/---

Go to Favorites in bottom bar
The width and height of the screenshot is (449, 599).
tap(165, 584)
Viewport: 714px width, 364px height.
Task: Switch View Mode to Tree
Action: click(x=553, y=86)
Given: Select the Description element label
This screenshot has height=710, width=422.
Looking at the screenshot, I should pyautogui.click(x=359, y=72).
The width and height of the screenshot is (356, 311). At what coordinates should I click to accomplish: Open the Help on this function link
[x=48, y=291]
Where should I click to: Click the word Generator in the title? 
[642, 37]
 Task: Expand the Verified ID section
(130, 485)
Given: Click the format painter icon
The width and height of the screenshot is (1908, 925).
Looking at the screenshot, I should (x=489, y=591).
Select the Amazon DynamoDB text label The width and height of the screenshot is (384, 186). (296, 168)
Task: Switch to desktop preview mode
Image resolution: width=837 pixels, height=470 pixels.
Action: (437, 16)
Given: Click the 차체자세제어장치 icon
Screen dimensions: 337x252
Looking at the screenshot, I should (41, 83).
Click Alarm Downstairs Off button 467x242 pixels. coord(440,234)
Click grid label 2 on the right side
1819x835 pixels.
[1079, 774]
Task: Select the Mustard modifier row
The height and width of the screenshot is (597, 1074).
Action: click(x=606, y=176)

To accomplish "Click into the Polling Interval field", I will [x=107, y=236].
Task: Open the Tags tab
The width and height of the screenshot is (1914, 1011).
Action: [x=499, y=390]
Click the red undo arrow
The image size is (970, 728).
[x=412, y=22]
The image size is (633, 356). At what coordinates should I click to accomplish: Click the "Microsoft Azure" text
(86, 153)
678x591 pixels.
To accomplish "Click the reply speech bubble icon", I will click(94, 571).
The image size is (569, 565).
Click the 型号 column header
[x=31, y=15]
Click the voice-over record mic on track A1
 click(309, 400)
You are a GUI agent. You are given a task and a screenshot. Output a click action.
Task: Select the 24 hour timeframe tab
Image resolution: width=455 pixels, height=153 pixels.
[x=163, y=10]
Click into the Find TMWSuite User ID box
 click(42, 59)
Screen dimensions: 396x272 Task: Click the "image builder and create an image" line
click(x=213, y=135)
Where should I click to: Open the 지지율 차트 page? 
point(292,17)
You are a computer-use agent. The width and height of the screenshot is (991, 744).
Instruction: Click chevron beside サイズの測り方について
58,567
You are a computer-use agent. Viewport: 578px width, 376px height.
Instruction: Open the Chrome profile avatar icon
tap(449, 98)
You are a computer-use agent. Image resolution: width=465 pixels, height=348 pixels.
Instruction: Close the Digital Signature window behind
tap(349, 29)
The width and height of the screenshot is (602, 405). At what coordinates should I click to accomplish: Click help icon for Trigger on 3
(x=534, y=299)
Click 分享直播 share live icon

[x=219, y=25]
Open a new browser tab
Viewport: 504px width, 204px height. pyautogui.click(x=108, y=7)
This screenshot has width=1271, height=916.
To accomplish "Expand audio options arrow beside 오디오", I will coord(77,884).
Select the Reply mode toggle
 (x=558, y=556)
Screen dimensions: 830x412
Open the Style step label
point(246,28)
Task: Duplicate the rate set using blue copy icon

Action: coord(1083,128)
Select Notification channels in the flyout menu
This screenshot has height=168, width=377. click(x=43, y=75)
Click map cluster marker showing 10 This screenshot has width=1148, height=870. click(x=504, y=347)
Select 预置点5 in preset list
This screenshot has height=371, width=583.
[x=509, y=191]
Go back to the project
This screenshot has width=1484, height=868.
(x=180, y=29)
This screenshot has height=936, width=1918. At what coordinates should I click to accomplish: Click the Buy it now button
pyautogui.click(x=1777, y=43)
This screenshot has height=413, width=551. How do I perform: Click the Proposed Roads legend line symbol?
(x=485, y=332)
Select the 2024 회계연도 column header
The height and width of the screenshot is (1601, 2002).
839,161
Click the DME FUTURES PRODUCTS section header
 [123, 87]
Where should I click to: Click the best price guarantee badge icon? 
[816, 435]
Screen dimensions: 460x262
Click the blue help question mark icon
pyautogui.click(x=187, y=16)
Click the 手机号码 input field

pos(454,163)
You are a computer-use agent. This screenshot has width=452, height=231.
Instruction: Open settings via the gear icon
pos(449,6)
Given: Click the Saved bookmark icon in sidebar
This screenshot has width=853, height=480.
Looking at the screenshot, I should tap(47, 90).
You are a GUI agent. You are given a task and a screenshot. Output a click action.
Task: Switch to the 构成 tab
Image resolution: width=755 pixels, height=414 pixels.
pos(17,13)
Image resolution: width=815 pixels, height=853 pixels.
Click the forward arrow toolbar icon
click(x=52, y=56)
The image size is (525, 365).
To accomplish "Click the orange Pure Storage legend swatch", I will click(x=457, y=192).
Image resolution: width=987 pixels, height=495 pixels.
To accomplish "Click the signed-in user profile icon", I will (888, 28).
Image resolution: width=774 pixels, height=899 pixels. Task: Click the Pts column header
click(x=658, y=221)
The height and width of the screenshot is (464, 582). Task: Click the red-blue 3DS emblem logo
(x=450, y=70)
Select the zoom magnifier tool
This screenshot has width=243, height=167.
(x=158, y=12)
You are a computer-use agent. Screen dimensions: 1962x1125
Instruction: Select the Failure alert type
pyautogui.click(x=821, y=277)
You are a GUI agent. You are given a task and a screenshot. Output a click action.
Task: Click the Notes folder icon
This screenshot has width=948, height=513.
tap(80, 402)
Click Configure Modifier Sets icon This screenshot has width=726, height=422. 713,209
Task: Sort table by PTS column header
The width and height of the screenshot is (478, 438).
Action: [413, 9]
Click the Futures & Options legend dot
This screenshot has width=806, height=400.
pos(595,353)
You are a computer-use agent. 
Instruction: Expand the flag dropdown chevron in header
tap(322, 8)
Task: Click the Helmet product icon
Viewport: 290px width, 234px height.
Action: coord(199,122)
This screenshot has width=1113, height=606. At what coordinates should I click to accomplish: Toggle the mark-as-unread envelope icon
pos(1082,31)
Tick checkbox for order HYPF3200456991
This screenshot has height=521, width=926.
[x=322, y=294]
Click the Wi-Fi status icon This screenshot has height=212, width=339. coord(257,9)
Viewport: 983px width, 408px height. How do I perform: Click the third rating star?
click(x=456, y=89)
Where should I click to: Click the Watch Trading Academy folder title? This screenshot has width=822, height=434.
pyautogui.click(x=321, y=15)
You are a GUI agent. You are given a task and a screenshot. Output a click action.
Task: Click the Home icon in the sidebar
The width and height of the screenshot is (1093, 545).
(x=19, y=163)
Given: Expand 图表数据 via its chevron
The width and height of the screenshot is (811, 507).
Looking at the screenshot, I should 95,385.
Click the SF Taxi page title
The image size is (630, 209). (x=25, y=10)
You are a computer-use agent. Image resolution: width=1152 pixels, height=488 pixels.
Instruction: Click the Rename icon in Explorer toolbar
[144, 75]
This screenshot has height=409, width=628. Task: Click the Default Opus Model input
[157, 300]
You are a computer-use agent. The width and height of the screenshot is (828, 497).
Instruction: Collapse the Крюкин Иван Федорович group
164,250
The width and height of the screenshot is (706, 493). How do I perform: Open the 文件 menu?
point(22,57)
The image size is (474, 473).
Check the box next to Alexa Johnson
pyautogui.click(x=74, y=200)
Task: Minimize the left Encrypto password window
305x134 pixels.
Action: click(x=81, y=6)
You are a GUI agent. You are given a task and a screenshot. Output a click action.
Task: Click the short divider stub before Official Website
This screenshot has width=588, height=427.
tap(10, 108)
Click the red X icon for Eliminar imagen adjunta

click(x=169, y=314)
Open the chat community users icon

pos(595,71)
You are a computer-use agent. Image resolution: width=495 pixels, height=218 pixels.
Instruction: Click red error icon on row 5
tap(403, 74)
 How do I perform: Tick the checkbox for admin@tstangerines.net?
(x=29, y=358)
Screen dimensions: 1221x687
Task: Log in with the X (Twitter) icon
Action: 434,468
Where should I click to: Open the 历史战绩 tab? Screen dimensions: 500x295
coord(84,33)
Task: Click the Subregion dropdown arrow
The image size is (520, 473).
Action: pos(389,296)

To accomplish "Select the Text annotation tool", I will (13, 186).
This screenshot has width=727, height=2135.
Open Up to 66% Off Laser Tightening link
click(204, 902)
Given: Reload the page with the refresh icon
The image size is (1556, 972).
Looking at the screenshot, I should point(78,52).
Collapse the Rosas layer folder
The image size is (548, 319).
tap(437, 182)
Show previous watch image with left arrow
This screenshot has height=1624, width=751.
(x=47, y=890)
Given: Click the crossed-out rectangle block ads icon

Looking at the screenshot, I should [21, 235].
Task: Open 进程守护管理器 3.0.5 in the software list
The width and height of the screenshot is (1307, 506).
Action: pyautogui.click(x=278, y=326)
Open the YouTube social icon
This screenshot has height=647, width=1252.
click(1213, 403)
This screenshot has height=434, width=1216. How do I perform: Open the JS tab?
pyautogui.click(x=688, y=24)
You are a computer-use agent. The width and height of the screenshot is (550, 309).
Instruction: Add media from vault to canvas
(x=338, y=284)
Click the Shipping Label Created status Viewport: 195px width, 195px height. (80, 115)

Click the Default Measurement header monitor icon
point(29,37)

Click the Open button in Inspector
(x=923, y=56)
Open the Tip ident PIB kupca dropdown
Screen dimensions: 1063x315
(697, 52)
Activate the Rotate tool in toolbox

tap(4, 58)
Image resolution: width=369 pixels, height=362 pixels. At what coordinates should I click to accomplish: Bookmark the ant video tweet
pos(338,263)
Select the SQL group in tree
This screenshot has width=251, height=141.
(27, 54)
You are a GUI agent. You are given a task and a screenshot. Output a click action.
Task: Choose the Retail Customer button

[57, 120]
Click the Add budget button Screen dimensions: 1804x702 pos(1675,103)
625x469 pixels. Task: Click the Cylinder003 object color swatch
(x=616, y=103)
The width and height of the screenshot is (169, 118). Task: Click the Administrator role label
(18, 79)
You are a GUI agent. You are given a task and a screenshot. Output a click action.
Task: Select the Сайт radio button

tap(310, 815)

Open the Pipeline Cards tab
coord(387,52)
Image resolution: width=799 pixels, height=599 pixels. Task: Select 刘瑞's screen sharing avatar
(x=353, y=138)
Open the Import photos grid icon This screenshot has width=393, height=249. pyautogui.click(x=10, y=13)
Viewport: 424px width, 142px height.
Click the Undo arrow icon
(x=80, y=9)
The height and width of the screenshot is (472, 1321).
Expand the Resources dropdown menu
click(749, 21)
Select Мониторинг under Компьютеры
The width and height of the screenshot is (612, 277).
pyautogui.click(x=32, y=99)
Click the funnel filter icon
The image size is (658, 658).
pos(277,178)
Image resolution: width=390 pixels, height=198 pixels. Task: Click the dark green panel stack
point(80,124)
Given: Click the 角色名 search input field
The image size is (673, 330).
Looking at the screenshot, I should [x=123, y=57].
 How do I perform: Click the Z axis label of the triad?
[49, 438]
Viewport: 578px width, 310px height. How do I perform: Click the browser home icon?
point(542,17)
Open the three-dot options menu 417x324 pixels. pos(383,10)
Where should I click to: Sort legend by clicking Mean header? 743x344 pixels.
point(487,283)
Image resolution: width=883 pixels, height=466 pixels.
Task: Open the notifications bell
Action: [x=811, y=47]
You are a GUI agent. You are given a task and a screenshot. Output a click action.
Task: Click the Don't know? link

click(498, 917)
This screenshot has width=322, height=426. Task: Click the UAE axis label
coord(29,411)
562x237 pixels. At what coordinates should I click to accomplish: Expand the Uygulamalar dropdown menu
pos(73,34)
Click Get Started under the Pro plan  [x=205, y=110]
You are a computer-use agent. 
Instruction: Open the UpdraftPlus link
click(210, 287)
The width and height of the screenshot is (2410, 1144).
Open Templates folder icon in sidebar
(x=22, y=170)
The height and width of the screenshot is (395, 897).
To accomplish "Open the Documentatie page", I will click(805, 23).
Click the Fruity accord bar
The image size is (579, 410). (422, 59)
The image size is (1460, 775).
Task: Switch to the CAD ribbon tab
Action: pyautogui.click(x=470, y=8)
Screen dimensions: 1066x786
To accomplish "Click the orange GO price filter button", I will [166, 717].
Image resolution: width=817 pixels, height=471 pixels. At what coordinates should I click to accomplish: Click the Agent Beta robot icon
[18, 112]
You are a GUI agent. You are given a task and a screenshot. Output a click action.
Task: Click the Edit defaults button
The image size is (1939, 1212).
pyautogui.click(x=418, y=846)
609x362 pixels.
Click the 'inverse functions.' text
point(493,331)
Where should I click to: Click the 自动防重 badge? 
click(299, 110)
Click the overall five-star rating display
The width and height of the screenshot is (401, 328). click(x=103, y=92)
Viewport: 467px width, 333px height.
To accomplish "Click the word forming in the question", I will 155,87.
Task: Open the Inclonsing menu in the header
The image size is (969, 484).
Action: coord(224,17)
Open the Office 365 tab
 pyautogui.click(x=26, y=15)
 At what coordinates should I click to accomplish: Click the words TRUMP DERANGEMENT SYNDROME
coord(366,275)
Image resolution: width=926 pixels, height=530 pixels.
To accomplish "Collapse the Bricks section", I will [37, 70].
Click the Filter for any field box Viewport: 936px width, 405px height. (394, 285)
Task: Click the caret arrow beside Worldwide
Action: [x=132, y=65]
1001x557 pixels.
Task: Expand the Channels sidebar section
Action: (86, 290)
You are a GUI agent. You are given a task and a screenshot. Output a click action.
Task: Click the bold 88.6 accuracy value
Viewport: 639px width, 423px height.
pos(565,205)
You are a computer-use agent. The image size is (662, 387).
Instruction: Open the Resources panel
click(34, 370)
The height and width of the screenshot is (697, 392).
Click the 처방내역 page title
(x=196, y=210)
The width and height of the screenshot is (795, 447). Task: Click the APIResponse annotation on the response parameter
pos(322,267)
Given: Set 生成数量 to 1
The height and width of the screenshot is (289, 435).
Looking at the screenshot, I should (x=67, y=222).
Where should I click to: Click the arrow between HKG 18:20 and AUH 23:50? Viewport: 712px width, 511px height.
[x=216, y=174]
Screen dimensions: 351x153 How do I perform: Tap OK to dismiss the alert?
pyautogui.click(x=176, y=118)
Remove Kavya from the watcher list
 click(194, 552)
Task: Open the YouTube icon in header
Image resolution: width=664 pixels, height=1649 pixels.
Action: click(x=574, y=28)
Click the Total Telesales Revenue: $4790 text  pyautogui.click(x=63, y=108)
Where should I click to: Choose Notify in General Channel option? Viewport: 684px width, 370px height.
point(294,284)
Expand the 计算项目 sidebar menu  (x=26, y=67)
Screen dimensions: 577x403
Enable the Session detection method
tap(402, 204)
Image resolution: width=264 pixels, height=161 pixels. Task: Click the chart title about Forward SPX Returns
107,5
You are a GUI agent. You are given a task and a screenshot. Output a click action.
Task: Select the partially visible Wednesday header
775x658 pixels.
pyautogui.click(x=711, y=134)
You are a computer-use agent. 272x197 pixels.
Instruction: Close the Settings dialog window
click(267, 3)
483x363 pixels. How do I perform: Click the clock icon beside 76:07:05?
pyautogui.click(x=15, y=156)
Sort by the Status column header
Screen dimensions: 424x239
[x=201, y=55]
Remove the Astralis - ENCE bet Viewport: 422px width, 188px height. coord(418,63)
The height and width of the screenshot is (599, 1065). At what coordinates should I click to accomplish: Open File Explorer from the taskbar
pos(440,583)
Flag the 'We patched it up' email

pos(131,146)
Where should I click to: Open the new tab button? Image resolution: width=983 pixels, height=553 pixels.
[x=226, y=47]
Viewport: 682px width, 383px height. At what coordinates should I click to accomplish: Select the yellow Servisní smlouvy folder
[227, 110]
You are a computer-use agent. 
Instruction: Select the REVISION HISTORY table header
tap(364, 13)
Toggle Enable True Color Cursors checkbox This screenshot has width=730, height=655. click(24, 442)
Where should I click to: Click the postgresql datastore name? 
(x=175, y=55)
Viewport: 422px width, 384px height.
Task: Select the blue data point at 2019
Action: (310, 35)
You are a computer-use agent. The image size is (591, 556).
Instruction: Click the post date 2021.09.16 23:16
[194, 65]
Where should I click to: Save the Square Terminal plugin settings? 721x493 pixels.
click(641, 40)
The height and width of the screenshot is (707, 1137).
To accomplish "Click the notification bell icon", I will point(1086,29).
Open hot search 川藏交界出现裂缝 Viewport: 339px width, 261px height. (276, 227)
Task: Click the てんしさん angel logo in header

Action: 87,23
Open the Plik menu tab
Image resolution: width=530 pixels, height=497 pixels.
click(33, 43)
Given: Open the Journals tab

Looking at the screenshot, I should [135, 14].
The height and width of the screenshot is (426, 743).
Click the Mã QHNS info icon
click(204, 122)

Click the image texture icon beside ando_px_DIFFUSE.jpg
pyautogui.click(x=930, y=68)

\---

Copy out every line of the records above that contains the string "grid", matching case exactly.

Click grid label 2 on the right side
Open the Import photos grid icon This screenshot has width=393, height=249. pyautogui.click(x=10, y=13)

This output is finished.